-- Data extracts follows --

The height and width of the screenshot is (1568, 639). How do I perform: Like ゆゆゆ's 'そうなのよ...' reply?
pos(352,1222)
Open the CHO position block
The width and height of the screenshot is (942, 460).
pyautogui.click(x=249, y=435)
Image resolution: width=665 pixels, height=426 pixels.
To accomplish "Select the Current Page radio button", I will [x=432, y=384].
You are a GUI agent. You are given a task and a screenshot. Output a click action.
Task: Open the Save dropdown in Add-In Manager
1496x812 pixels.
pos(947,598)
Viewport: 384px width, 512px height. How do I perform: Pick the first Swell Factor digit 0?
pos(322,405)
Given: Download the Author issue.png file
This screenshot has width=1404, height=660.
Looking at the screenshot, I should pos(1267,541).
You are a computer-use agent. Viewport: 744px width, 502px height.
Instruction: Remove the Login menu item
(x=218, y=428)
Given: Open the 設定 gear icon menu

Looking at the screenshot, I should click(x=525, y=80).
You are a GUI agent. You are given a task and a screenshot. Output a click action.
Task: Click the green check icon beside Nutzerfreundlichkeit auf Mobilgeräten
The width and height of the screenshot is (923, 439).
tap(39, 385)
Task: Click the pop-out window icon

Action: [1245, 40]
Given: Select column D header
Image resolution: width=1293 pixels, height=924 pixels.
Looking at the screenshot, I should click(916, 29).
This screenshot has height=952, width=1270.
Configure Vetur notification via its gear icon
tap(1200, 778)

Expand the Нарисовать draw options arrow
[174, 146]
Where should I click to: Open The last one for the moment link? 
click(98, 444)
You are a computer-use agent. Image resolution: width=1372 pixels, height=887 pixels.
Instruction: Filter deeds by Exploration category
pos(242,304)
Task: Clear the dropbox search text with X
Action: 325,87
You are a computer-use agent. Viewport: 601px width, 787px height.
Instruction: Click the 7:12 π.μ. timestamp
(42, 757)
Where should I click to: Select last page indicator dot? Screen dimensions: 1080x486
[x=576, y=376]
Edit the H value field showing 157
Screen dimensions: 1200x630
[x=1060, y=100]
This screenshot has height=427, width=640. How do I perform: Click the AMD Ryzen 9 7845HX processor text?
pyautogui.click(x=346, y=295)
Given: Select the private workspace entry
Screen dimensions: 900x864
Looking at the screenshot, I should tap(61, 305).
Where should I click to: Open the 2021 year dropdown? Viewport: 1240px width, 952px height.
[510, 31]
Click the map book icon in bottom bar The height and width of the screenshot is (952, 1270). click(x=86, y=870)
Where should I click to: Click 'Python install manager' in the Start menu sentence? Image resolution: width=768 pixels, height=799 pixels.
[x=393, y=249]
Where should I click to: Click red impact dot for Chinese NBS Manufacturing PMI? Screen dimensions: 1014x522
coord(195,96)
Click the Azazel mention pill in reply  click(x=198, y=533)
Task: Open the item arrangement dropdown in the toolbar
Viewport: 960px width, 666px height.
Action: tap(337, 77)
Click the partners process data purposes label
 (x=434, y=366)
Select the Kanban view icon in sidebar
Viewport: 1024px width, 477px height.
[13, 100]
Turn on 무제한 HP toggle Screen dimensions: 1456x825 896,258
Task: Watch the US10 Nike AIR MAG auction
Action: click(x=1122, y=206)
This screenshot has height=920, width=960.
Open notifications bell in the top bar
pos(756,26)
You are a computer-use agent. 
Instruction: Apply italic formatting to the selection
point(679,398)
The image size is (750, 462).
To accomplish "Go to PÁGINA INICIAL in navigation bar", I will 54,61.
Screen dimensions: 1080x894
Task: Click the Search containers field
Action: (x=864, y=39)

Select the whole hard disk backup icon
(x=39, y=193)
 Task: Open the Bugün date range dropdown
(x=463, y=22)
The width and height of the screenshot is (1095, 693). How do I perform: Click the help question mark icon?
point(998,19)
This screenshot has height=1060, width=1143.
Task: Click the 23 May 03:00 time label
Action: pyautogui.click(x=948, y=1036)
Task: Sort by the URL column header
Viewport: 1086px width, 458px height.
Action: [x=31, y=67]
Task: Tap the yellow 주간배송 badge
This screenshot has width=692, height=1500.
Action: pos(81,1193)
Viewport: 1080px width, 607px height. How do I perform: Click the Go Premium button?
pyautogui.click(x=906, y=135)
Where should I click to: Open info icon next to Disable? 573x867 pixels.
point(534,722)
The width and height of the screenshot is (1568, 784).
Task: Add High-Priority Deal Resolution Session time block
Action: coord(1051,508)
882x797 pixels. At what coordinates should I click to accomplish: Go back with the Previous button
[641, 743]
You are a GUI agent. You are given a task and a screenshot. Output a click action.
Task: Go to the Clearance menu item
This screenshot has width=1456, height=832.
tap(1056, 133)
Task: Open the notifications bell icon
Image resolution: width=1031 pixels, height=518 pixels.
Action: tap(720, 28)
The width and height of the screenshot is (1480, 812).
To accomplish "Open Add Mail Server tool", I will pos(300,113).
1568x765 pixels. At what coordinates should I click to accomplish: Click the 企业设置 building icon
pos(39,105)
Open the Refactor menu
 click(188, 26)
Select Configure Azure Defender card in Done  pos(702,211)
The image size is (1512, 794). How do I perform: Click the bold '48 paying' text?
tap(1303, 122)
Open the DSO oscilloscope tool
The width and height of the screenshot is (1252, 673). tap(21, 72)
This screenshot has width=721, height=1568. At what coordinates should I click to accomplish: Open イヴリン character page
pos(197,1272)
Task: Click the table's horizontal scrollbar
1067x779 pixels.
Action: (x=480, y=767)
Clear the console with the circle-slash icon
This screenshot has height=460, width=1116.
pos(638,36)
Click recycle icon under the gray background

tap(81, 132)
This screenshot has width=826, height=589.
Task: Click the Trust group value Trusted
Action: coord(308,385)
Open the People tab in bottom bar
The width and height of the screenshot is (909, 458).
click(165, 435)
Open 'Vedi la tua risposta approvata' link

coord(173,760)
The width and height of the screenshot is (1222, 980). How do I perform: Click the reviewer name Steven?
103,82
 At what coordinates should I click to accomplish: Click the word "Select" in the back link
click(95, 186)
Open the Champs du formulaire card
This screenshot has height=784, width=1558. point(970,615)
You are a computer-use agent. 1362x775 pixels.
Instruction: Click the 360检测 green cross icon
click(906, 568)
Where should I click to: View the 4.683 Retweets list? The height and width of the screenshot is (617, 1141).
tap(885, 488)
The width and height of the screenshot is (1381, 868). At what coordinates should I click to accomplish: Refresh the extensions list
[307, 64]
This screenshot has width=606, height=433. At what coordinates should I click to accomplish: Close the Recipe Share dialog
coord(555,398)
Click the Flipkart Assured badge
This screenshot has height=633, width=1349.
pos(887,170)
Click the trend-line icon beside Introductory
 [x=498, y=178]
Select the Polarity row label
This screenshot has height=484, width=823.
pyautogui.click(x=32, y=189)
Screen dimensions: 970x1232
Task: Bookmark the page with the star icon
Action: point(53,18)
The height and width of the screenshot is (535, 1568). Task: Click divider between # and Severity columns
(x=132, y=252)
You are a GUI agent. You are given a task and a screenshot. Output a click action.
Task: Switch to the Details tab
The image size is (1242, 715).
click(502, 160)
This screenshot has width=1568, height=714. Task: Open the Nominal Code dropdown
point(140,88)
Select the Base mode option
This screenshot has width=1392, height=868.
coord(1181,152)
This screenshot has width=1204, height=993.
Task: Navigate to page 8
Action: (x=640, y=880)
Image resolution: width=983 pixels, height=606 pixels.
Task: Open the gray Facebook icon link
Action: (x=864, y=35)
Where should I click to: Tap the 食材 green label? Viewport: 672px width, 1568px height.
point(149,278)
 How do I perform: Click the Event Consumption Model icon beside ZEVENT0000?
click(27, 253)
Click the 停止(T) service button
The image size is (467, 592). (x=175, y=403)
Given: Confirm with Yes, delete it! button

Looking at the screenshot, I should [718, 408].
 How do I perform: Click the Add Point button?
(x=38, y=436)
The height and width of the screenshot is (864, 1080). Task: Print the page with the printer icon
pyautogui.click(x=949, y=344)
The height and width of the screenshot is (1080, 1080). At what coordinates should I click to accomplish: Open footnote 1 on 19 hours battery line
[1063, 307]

-- Data extracts concluded --

## Action item
Restate word for word the entries above from the line with "At what coordinates should I click to accomplish: Click the word" through the line with "Select the Base mode option", inclusive, leaving out everything else.

## Exercise output
 At what coordinates should I click to accomplish: Click the word "Select" in the back link
click(95, 186)
Open the Champs du formulaire card
This screenshot has height=784, width=1558. point(970,615)
You are a computer-use agent. 1362x775 pixels.
Instruction: Click the 360检测 green cross icon
click(906, 568)
Where should I click to: View the 4.683 Retweets list? The height and width of the screenshot is (617, 1141).
tap(885, 488)
The width and height of the screenshot is (1381, 868). At what coordinates should I click to accomplish: Refresh the extensions list
[307, 64]
This screenshot has width=606, height=433. At what coordinates should I click to accomplish: Close the Recipe Share dialog
coord(555,398)
Click the Flipkart Assured badge
This screenshot has height=633, width=1349.
pos(887,170)
Click the trend-line icon beside Introductory
 [x=498, y=178]
Select the Polarity row label
This screenshot has height=484, width=823.
pyautogui.click(x=32, y=189)
Screen dimensions: 970x1232
Task: Bookmark the page with the star icon
Action: point(53,18)
The height and width of the screenshot is (535, 1568). Task: Click divider between # and Severity columns
(x=132, y=252)
You are a GUI agent. You are given a task and a screenshot. Output a click action.
Task: Switch to the Details tab
The image size is (1242, 715).
click(502, 160)
This screenshot has width=1568, height=714. Task: Open the Nominal Code dropdown
point(140,88)
Select the Base mode option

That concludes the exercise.